**Passage**
━━━━━━━━

Corsets are back in – the Kardashian’s are wearing them, the Hadid’s are wearing them, and they played a big part in everyone’s favourite show to binge in December 2020: Bridgerton. They had a brief Renaissance with Madonna’s cone bra in her 1990 Blone Ambition tour, but were still thought of as “underwear”. Now they’re very much “outerwear” and most fashion retailers have something corset-y to offer.
Historically corsets have gained a bad rep: they’ve been physically constraining to the extent that some women would faint, they are often simplified as just kinky props for BDSM, and they’ve been viewed as an oppressive weapon to force women into ‘ideal’ shapes. But in reality, they were just early shapewear bras.
Some form of corsetry has existed on Earth since ancient Greece, and in the middle ages front-lacing belts were worn but not in the cinched-in extremes we’re familiar with. Corsets as we’d recognise them today were first seen in 15th Century France. Over the centuries, the high-necked dresses of the middle ages started to become progressively lower cut, emphasising the breasts and causing a stir in the courts of Western Europe.
Corsets became stiffer into the 18th Century, using long whalebone, ivory, or metal to perfect their shape. By the 19thCentury the necklines of dresses had raised again, and although your waist was still heavily pulled in, corsets were more forgiving to the natural curves of the rest of your body.

━━━━━━━━

**Data extract**
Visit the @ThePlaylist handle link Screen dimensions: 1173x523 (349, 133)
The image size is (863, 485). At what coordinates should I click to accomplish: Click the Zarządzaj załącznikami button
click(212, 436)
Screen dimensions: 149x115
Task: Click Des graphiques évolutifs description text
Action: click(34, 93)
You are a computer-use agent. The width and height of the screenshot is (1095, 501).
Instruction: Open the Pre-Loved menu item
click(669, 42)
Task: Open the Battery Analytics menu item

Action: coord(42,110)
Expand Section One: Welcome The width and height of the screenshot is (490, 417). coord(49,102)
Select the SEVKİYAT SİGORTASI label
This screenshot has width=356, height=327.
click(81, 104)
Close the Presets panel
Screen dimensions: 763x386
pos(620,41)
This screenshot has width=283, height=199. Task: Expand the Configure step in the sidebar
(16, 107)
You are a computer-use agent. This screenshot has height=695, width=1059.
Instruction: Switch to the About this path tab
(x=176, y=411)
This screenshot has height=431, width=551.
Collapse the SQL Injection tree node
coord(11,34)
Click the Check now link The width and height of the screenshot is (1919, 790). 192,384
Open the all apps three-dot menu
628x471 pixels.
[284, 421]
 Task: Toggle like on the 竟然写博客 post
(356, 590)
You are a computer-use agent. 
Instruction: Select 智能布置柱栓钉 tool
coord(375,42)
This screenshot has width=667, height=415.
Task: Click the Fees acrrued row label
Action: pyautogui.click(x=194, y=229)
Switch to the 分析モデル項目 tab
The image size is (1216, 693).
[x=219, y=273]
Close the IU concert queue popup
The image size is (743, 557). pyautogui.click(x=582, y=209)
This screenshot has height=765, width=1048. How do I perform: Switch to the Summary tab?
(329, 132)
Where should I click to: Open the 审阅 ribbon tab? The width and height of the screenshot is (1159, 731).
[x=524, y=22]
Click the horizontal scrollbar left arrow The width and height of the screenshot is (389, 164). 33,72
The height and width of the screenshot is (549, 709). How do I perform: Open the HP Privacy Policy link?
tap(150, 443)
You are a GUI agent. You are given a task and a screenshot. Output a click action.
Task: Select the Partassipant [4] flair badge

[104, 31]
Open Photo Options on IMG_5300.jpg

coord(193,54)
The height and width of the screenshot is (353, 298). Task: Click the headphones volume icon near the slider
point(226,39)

━━━━━━━━

**Task set**
1. Please reproduce the part of the corset passage above that opens with the words containing "Some form of" and closes with "of Western Europe.".
2. Answer these questions from the corset passage above.
(a) Where and in what century were corsets as we'd recognize them today first seen?
(b) What materials made corsets stiffer into the 18th Century?
(c) Which show that people binged in December 2020 gave corsets a big part?
3. Go on with the corset passage above, starting after its last sentence.

**Results of the exercise**
1.
Some form of corsetry has existed on Earth since ancient Greece, and in the middle ages front-lacing belts were worn but not in the cinched-in extremes we’re familiar with. Corsets as we’d recognise them today were first seen in 15th Century France. Over the centuries, the high-necked dresses of the middle ages started to become progressively lower cut, emphasising the breasts and causing a stir in the courts of Western Europe.

2.
(a) In France, in the 15th Century.
(b) Long whalebone, ivory, or metal.
(c) Bridgerton.

3.
Society’s idea of the ‘ideal’ female has changed consistently over time, and by the early 20th Century the hourglass shape was out and slim hips were in. Corsets dipped below the waist to cover the top curve of the bottom, helping wearers get that chic and slim look for their flapper dresses.
Once the bra became separated from the one-piece corset (first accompanied by a separate girdle for the waist and hips) by the end of the Second World War, women’s lingerie began to become truly ‘fashion’. Modern lingerie designers tend to work towards an “invisible” feel – bras without underwires and seamless pants to avoid VPL. However, the allure of the tight, posture-improving (and waist-training) corset has remained a favourite for modern women both in the bedroom and on the stage. Corsets create a dramatic silhouette which is ideal for things like the Super Bowl, the catwalk, and going viral on social media.